::: AVAILABLE DATA
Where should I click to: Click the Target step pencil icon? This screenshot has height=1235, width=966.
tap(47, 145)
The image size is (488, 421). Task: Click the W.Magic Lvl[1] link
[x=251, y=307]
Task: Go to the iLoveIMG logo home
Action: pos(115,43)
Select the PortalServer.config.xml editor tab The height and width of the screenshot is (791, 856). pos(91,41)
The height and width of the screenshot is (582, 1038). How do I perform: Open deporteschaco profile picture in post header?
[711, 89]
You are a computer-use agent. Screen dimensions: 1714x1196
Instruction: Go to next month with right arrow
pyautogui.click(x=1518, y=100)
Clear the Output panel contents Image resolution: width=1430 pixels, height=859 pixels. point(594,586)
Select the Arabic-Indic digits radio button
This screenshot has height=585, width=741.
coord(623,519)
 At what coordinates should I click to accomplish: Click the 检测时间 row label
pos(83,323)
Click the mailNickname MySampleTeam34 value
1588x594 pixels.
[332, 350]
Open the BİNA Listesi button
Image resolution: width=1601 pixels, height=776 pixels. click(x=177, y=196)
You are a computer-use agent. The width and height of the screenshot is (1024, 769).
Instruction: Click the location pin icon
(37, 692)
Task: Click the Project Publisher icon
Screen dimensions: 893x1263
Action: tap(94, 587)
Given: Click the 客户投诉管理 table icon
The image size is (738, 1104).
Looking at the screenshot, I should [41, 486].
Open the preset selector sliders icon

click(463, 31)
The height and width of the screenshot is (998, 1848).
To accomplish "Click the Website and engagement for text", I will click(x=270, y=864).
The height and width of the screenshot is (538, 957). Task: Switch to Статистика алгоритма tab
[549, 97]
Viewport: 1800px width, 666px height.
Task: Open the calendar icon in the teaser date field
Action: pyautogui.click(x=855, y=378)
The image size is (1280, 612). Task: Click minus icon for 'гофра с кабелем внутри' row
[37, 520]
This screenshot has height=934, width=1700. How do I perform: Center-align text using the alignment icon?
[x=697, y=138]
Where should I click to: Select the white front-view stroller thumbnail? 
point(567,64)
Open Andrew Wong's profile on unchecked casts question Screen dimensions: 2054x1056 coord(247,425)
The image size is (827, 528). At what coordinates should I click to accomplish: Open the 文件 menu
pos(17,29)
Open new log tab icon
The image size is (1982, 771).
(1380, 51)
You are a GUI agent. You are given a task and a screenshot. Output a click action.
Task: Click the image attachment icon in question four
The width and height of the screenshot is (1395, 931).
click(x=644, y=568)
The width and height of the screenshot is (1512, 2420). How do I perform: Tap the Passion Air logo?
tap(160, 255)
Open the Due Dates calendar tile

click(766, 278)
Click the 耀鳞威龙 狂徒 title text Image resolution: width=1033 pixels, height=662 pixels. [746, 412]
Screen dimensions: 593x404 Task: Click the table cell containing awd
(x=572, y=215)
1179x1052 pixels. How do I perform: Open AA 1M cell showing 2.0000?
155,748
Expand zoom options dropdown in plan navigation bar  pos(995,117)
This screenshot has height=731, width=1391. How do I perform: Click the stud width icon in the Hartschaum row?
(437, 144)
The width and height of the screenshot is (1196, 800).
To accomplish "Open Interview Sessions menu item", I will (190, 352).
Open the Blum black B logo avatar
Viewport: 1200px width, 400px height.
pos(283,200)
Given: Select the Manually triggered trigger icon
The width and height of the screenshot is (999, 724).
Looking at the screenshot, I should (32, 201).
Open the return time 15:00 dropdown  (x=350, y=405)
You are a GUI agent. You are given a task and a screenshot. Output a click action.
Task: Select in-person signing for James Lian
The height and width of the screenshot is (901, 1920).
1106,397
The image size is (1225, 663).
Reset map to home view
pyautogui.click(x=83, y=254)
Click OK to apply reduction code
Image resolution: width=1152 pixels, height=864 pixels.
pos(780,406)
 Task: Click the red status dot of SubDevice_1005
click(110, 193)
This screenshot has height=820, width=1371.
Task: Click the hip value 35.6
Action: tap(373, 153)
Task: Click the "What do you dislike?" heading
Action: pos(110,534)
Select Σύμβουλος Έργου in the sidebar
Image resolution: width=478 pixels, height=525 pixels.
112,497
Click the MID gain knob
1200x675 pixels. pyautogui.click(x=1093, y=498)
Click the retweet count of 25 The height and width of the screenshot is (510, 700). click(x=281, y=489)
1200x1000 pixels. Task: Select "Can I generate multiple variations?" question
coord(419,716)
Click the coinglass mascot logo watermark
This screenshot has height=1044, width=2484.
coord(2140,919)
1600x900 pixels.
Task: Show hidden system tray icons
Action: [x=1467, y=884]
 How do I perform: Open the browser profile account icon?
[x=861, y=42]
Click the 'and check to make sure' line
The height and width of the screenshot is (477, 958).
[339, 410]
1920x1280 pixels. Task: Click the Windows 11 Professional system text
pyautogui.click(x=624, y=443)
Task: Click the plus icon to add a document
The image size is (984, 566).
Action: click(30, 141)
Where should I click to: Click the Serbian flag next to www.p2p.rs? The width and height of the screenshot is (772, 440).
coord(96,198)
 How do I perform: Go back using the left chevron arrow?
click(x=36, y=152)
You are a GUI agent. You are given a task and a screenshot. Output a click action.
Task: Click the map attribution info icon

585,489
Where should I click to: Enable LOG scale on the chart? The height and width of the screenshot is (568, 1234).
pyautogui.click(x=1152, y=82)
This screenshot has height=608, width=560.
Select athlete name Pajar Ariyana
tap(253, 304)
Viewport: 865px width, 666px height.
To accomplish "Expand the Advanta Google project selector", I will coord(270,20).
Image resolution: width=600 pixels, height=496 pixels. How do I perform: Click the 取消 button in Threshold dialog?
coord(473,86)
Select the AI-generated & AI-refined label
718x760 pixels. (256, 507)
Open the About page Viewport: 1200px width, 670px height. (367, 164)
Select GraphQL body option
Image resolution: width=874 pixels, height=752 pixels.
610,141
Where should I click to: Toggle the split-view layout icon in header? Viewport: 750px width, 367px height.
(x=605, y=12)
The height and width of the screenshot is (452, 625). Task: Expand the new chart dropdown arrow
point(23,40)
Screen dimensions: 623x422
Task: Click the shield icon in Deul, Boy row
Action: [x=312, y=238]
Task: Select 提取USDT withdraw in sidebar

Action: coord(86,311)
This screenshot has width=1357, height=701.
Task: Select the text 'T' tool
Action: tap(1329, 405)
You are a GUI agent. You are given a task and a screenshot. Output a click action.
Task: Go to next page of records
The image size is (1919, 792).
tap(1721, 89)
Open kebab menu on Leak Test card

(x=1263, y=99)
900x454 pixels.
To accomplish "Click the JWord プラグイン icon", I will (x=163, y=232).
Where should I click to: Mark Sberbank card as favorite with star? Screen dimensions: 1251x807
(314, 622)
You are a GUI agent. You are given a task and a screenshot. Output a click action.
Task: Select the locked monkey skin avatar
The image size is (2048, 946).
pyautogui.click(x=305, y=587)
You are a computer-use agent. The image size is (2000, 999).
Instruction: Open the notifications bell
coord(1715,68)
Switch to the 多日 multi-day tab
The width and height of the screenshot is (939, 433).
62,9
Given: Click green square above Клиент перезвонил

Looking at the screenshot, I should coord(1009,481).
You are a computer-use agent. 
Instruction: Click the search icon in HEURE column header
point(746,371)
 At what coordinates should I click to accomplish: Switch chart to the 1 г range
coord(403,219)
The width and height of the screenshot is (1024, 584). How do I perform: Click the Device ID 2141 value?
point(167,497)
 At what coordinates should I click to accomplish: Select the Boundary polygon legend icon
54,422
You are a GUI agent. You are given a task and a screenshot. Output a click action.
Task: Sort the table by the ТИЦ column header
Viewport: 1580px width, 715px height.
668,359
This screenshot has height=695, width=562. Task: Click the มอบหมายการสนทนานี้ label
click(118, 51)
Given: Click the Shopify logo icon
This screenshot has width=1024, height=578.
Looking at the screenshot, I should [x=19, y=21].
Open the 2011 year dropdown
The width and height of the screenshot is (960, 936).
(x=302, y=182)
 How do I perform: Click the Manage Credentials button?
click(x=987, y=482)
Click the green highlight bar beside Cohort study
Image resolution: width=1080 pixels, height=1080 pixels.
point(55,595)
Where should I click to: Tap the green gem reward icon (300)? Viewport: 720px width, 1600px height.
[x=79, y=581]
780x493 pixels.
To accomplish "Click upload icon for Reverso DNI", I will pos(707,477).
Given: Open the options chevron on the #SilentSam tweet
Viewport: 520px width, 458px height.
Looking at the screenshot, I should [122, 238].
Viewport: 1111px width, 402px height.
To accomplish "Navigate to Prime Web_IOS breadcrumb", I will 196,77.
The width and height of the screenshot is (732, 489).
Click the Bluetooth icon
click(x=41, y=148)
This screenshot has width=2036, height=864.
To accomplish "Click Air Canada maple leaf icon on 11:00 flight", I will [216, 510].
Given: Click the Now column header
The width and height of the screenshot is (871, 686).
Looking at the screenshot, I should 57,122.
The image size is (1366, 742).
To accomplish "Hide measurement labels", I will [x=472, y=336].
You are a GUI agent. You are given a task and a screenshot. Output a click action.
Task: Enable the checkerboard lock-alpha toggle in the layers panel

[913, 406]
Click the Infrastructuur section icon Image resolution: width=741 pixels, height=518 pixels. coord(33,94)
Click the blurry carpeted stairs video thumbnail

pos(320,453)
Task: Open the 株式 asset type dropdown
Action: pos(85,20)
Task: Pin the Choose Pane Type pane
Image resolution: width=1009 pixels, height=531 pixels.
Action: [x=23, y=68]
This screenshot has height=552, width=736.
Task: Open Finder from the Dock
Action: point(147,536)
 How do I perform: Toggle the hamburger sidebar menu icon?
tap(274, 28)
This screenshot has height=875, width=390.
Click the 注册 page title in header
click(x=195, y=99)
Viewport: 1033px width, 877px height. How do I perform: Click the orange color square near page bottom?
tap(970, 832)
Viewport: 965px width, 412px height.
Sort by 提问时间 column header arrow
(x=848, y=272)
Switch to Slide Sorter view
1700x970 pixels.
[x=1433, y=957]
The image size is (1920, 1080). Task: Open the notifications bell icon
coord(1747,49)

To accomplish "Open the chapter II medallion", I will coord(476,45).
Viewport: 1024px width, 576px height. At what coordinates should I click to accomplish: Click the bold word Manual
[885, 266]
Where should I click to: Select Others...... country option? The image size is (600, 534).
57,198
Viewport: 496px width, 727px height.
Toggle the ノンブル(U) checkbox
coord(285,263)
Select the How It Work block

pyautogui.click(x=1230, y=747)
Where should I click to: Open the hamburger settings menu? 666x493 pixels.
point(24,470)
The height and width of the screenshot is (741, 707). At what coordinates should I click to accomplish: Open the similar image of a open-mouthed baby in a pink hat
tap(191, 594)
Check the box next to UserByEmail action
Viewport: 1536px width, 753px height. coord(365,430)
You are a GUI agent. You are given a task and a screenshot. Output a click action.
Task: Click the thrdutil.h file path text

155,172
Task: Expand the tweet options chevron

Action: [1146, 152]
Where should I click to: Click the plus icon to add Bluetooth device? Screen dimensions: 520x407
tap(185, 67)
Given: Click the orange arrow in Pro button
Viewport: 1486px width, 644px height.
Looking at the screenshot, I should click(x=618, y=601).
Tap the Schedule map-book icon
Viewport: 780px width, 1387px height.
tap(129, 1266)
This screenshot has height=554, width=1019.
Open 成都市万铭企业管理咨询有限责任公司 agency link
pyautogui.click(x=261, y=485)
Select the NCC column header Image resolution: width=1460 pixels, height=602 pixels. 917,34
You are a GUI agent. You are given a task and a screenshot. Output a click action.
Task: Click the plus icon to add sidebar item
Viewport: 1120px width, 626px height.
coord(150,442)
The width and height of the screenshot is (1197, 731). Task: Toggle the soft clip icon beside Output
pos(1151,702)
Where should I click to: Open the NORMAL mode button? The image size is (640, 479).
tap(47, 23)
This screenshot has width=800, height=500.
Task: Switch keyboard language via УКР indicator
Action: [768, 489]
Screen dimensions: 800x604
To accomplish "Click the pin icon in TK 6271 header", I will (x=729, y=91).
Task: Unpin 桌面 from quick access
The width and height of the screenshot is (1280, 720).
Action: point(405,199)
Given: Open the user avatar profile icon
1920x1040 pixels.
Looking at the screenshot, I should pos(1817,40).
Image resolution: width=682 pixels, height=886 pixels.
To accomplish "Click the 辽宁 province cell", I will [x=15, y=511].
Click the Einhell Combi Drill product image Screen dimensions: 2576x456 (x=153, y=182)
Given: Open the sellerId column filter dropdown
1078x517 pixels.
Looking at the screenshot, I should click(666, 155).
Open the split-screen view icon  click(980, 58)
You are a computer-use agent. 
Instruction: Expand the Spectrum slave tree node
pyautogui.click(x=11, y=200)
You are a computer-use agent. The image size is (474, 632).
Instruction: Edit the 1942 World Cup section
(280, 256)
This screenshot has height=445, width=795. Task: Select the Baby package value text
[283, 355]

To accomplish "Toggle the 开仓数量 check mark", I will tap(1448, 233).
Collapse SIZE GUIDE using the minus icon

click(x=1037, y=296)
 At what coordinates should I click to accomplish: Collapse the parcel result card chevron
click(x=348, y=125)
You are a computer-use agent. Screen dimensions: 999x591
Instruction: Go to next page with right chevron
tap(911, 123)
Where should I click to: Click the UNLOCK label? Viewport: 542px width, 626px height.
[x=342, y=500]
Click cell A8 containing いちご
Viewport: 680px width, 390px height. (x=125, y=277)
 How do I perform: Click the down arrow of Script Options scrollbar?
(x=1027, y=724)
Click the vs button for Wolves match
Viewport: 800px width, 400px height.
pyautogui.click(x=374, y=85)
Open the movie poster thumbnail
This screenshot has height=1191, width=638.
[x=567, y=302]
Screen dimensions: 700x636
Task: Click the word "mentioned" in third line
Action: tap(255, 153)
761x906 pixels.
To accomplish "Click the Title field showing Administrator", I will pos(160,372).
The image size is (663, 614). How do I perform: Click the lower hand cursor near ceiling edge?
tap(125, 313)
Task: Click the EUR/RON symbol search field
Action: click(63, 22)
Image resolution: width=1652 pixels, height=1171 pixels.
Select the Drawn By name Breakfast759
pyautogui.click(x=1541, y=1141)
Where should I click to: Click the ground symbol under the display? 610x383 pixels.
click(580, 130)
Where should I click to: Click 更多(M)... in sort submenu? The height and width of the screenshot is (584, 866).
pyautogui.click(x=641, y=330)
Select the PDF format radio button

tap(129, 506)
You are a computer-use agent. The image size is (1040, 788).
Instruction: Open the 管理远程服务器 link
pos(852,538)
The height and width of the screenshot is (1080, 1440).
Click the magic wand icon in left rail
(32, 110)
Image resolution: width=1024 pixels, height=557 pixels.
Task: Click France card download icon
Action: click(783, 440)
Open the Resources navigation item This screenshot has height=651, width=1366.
::::::
Look through the entries for the string "navigation". Every line that has it belongs in the answer.

Expand zoom options dropdown in plan navigation bar  pos(995,117)
Open the Resources navigation item This screenshot has height=651, width=1366.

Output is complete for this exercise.